Aim of the exercise =>
Every entry, from first to last, must be written out exactly.

Supplied data =>
============================================================
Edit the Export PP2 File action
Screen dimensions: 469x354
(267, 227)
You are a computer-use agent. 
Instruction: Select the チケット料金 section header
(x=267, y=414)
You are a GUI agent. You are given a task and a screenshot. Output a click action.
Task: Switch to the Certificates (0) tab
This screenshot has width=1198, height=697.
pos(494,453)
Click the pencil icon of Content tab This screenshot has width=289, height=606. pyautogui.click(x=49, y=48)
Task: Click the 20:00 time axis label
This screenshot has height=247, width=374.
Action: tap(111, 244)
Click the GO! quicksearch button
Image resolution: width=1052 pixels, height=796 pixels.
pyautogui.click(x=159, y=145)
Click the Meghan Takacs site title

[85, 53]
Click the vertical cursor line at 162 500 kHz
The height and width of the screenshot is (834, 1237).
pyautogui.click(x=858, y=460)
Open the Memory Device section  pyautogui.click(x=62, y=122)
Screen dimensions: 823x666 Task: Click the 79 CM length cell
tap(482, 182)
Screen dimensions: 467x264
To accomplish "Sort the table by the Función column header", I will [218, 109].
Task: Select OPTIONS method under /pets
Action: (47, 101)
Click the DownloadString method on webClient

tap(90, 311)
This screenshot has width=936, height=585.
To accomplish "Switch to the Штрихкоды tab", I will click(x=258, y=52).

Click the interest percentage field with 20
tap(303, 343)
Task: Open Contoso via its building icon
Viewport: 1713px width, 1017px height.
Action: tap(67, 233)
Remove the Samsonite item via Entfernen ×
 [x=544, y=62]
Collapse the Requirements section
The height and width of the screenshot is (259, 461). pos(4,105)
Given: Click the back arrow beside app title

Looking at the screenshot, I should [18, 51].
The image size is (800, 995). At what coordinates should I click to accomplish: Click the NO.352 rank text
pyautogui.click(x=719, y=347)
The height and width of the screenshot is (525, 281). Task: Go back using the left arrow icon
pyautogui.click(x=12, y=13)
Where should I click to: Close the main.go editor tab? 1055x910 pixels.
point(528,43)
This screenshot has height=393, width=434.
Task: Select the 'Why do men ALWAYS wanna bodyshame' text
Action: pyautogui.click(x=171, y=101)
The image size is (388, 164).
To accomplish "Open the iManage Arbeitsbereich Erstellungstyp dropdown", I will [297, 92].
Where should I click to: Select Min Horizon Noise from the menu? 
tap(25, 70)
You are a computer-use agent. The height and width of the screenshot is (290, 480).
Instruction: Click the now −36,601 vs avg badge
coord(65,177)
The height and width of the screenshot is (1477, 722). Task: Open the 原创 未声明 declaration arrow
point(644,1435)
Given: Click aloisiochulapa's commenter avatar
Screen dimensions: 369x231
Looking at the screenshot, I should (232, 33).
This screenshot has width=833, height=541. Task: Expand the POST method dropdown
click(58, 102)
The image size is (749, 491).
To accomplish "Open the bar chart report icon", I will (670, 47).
============================================================
Answer space =>
Edit the Export PP2 File action
Screen dimensions: 469x354
(267, 227)
You are a computer-use agent. 
Instruction: Select the チケット料金 section header
(x=267, y=414)
You are a GUI agent. You are given a task and a screenshot. Output a click action.
Task: Switch to the Certificates (0) tab
This screenshot has width=1198, height=697.
pos(494,453)
Click the pencil icon of Content tab This screenshot has width=289, height=606. pyautogui.click(x=49, y=48)
Task: Click the 20:00 time axis label
This screenshot has height=247, width=374.
Action: tap(111, 244)
Click the GO! quicksearch button
Image resolution: width=1052 pixels, height=796 pixels.
pyautogui.click(x=159, y=145)
Click the Meghan Takacs site title

[85, 53]
Click the vertical cursor line at 162 500 kHz
The height and width of the screenshot is (834, 1237).
pyautogui.click(x=858, y=460)
Open the Memory Device section  pyautogui.click(x=62, y=122)
Screen dimensions: 823x666 Task: Click the 79 CM length cell
tap(482, 182)
Screen dimensions: 467x264
To accomplish "Sort the table by the Función column header", I will [218, 109].
Task: Select OPTIONS method under /pets
Action: (47, 101)
Click the DownloadString method on webClient

tap(90, 311)
This screenshot has width=936, height=585.
To accomplish "Switch to the Штрихкоды tab", I will click(x=258, y=52).

Click the interest percentage field with 20
tap(303, 343)
Task: Open Contoso via its building icon
Viewport: 1713px width, 1017px height.
Action: tap(67, 233)
Remove the Samsonite item via Entfernen ×
 [x=544, y=62]
Collapse the Requirements section
The height and width of the screenshot is (259, 461). pos(4,105)
Given: Click the back arrow beside app title

Looking at the screenshot, I should [18, 51].
The image size is (800, 995). At what coordinates should I click to accomplish: Click the NO.352 rank text
pyautogui.click(x=719, y=347)
The height and width of the screenshot is (525, 281). Task: Go back using the left arrow icon
pyautogui.click(x=12, y=13)
Where should I click to: Close the main.go editor tab? 1055x910 pixels.
point(528,43)
This screenshot has height=393, width=434.
Task: Select the 'Why do men ALWAYS wanna bodyshame' text
Action: pyautogui.click(x=171, y=101)
The image size is (388, 164).
To accomplish "Open the iManage Arbeitsbereich Erstellungstyp dropdown", I will [297, 92].
Where should I click to: Select Min Horizon Noise from the menu? 
tap(25, 70)
You are a computer-use agent. The height and width of the screenshot is (290, 480).
Instruction: Click the now −36,601 vs avg badge
coord(65,177)
The height and width of the screenshot is (1477, 722). Task: Open the 原创 未声明 declaration arrow
point(644,1435)
Given: Click aloisiochulapa's commenter avatar
Screen dimensions: 369x231
Looking at the screenshot, I should (232, 33).
This screenshot has width=833, height=541. Task: Expand the POST method dropdown
click(58, 102)
The image size is (749, 491).
To accomplish "Open the bar chart report icon", I will (670, 47).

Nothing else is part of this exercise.